* What to produce
Recast the lines of data below as a Markdown table with two columns, Row and Line, numbering each line in order and skipping blank lines. Leave the pictures out of the answer.
══ Records ══
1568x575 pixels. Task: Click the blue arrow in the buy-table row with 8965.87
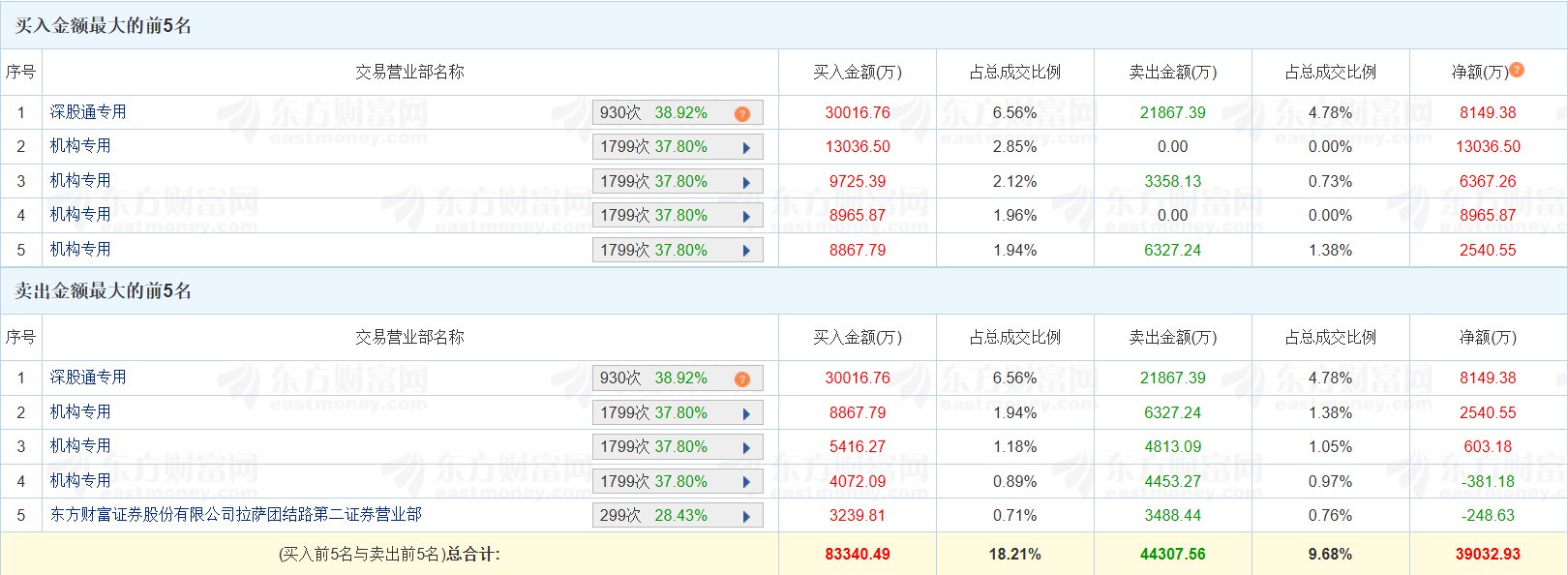tap(746, 217)
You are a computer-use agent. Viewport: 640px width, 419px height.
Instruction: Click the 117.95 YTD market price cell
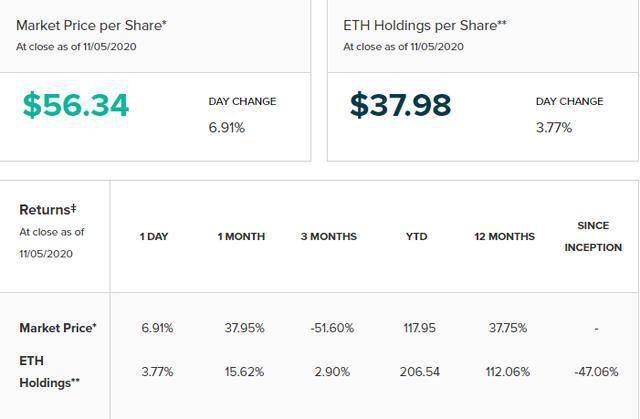click(x=420, y=328)
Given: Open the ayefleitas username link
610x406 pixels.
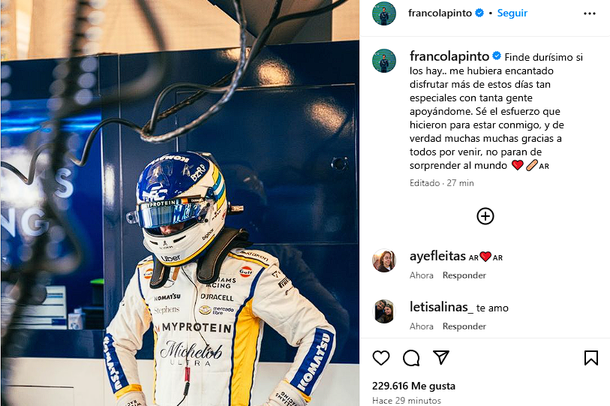Looking at the screenshot, I should click(x=437, y=256).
═══
* Output for this task
| Row | Line |
|---|---|
| 1 | 1568x575 pixels. Task: Click the blue arrow in the buy-table row with 8965.87 |
| 2 | tap(746, 217) |
| 3 | You are a computer-use agent. Viewport: 640px width, 419px height. |
| 4 | Instruction: Click the 117.95 YTD market price cell |
| 5 | click(x=420, y=328) |
| 6 | Given: Open the ayefleitas username link |
| 7 | 610x406 pixels. |
| 8 | Looking at the screenshot, I should click(x=437, y=256). |